Although demolition of the Sunset Bowl building has been expected for some time now, the question of the value of bowling alleys in our communities comes to play. Each year, more and more of these one-story boxy buildings with large surface parking lots are being torn down. Few may stand out architecturally, but their significance for communities as a place for sport and social interaction cannot be denied. Most bowling alleys contain not just bowling lanes but also restaurants and lounges—they are multi-generational, community gathering places.
The land value for these properties is usually high and the lots present themselves as attractive redevelopment sites. Leilani Lanes, built in 1961, met the same fate in 2007 when it was demolished to make room for a proposed multi-family residential project which has yet to be built. The Leilani Lanes property was sold to developer Michael Mastro in 2005 and foreclosed in 2009. The property remains a gigantic empty lot—not exactly the “best and highest use” is it? Seattleites can still go bowling at the West Seattle Bowl (built in 1948 and renovated in recent years), Imperial Lanes (1959), and Magic Lanes (1960).
It’s interesting to note that all of these bowling alleys date from the mid-twentieth century when bowling as a sport was embraced by the masses. The game grew in popularity in the early 1950s when production of the automatic pinspotter was introduced more widely. The historic and architectural significance of buildings housing bowling lanes has been recognized in other parts of the country but they are no less endangered. The Holiday Bowl in Los Angeles was declared a City Historic–Cultural Monument for its cultural and architectural significance but landmark listing did not save the bowl. The Googie style Holiday Bowl, designed by Armet & Davis and constructed by five Japanese-American businessmen in 1957, catered to a multi-cultural neighborhood in LA’s Crenshaw district. The bowl, its coffeeshop and bar (called Sakiba) served as important community gathering spaces for many ethnic groups, particularly for Japanese-Americans whose bowling leagues thrived at the Holiday Bowl. The bowl closed in 2000 and was demolished in 2003, despite an impassioned effort by many to save it.
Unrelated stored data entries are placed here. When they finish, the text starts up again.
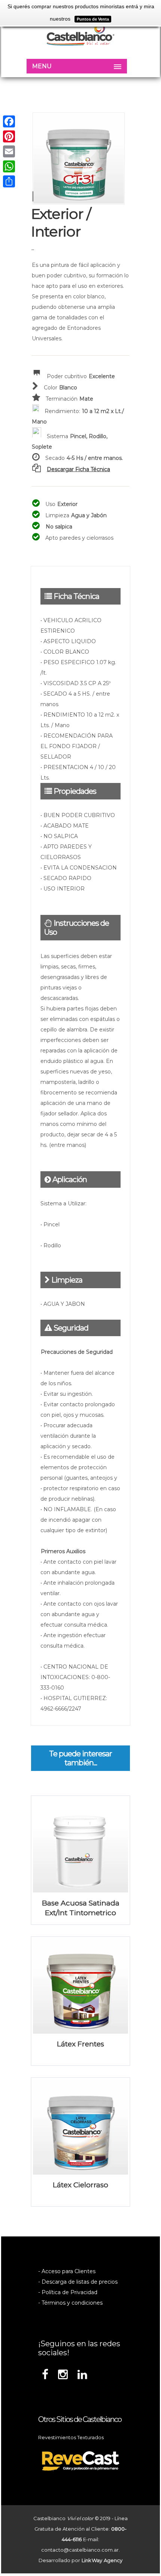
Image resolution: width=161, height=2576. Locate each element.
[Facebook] (8, 121)
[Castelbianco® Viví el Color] (80, 35)
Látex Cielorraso (80, 2185)
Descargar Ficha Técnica (78, 469)
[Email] (8, 151)
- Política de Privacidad (67, 2292)
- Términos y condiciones (70, 2302)
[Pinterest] (8, 136)
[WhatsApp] (8, 166)
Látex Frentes (80, 2044)
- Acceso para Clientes (66, 2271)
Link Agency (102, 2560)
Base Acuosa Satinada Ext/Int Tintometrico (80, 1908)
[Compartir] (8, 181)
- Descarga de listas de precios (78, 2281)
It was replaced by a Big 5 Sporting Goods store, but the Holiday Bowl’s story lives on as a chapter in the book, Sento at Sixth and Main.
Another Los Angeles bowling alley that was torn down in the last decade was the Hollywood Star Lanes, featured in the cult-classic film, “The Big Lebowski.” The place where “the Dude” bowled was demolished in 2003 (a bad year for LA bowls) by the Los Angeles Unified School District for construction of an elementary school. At least it’s not just an empty lot. With the Sunset Bowl now gone, Ballard has two big empty lots on NW Market Street within a couple blocks of each other.
Note: the images for this post were chosen to show the beauty of the mid-century modern bowling alley. They are photos of an unknown bowling alley somewhere in Washington state. Let’s celebrate these places for what they were and what they mean now.